İmam Rabbani Mektubat’ında (45.mektup) Hz. Peygamber’in bu hitabını dikkate alarak şöyle der:
- Mübarek Ramazan ayı, çok şereflidir. Bu ayda yapılan, nafile namaz, zikir, sadaka ve bütün nafile ibadetlere verilen sevap, başka aylarda yapılan farzlar gibidir. 
- Bu ayda yapılan bir farz, başka aylarda yapılan yetmiş farz gibidir. 
- Bu ayda bir oruçluya iftar verenin günahları af olur. Cehennemden âzâd olur. O oruçlunun sevabı kadar, ayrıca buna da sevap verilir. O oruçlunun sevabı hiç azalmaz. 

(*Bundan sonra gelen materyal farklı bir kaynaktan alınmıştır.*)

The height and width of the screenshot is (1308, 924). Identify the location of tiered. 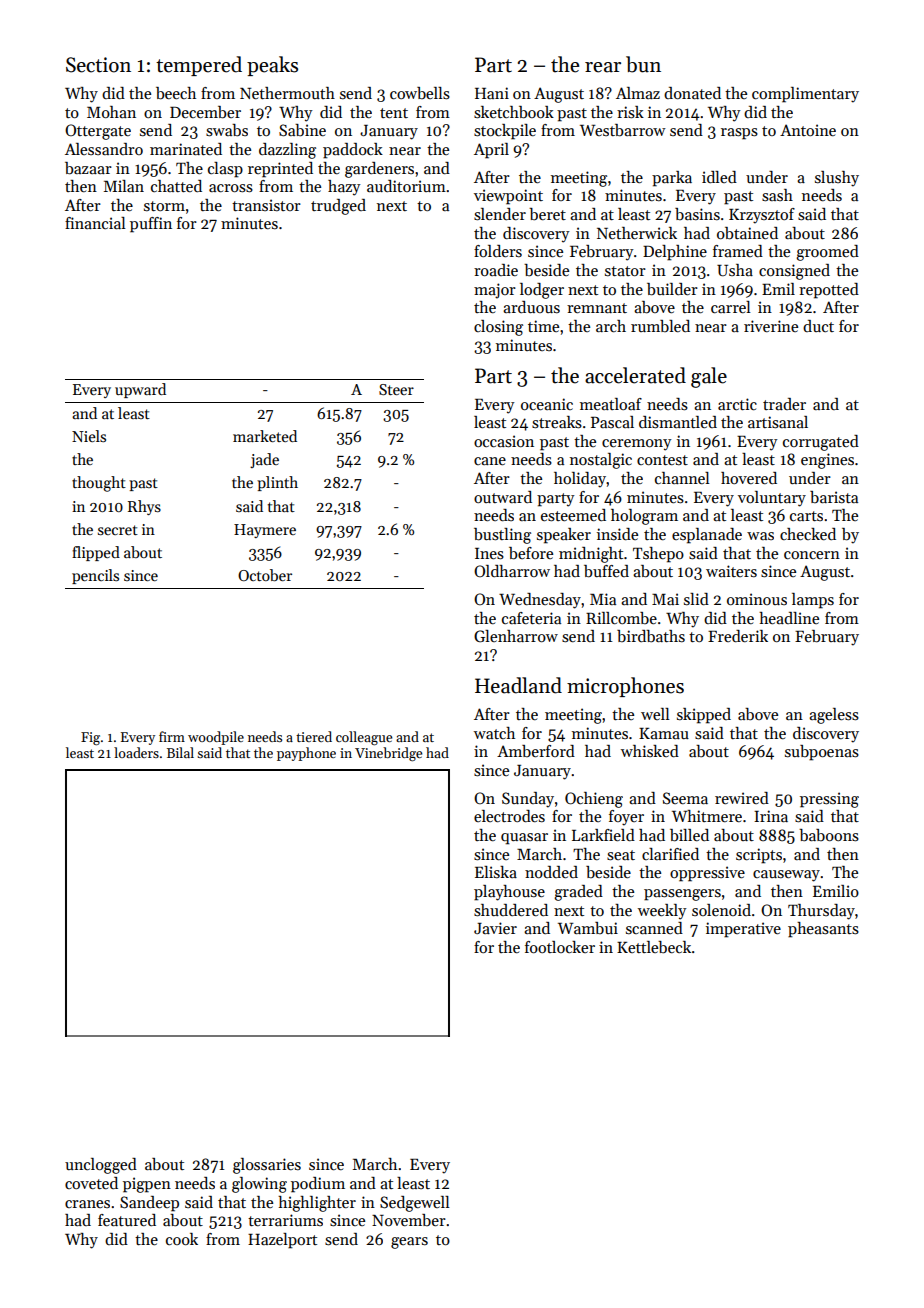
(314, 736).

- Bu ayda, emri altında bulunanların, işlerini hafifleten, onların ibadet etmelerine kolaylık gösteren âmirler de af olur. Cehennemden âzâd olur. 
- Ramazan-ı Şerif ayında, Resulullah (s.a.v), esirleri âzâd eder, her istenilen şeyi verirdi. 
- Bu ayda ibadet ve iyi iş yapabilenlere, bütün sene bu işleri yapmak nasip olur. 
- Bu aya saygısızlık edenin, günah işleyenin bütün senesi, günah işlemekle geçer. 
- Elden geldiği kadar ibadet etmelidir. 
- Allah Teâlâ’nın râzı olduğu işleri yapmalıdır. 
- Bu ayı, Ahireti kazanmak için fırsat bilmelidir. 
- Hurma ile iftar etmek sünnettir. Teravih kılmak ve hatim okumak mühim sünnettir. 
- Bu ayda, her gece, Cehenneme girmesi gereken, binlerce Müslüman af olur, âzâd olur. Bu ayda, Cennet kapıları açılır. Cehennem kapıları kapanır. Şeytanlar, zincirlere bağlanır. Rahmet kapıları açılır.